• [Given data]
+ + +
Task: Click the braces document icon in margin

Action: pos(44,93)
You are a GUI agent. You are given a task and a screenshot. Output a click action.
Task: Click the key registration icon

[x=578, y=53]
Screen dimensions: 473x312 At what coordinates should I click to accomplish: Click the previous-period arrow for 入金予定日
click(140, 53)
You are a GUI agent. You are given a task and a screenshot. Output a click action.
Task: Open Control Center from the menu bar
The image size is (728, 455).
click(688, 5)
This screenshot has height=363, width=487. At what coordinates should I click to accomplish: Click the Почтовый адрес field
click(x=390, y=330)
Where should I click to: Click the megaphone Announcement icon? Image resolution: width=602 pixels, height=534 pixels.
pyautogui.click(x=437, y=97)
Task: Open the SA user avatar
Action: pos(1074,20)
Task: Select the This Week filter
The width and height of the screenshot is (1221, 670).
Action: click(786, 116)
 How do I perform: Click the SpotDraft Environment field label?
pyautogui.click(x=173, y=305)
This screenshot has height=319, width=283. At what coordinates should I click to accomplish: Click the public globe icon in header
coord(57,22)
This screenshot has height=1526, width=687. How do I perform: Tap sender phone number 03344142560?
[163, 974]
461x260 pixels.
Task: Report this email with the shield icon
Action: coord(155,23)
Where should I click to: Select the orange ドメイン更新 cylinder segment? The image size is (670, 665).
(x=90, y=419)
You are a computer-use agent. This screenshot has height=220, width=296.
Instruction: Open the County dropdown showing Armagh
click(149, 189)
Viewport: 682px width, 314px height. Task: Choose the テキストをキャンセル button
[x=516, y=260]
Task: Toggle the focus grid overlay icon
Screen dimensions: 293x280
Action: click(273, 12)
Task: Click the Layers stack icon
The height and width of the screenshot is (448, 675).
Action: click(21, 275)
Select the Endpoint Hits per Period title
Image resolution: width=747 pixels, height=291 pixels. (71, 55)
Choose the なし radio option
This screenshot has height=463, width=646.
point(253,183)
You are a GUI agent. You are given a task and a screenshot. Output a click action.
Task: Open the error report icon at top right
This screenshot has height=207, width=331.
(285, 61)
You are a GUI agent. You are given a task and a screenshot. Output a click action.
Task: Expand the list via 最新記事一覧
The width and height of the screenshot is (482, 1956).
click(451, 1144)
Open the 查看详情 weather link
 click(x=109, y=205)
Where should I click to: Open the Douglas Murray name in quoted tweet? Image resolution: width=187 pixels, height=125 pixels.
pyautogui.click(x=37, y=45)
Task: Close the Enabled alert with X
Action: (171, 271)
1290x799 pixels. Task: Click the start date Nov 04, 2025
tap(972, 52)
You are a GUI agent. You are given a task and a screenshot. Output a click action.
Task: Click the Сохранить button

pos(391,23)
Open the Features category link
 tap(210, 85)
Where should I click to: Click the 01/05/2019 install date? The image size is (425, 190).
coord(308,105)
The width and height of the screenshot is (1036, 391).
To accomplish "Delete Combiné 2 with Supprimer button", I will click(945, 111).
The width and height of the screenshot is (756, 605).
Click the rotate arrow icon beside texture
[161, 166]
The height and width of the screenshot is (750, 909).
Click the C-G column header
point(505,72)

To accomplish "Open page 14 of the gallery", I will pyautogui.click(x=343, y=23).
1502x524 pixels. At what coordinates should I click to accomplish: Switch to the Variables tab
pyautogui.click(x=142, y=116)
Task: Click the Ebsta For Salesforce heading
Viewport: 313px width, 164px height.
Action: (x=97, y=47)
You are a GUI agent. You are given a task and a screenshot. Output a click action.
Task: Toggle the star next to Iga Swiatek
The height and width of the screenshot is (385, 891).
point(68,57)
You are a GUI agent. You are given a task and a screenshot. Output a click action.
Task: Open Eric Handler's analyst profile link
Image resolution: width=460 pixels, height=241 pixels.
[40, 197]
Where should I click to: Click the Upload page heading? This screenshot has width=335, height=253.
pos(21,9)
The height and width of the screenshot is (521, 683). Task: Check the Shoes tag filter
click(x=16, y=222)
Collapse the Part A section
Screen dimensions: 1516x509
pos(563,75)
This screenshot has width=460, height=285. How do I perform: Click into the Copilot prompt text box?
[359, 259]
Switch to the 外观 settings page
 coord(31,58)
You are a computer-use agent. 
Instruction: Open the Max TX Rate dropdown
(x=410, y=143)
+ + +
• [Directions]
Go through the records and show every line with the string "Toggle" in it.

• [Result]
Task: Toggle the focus grid overlay icon
Task: Toggle the star next to Iga Swiatek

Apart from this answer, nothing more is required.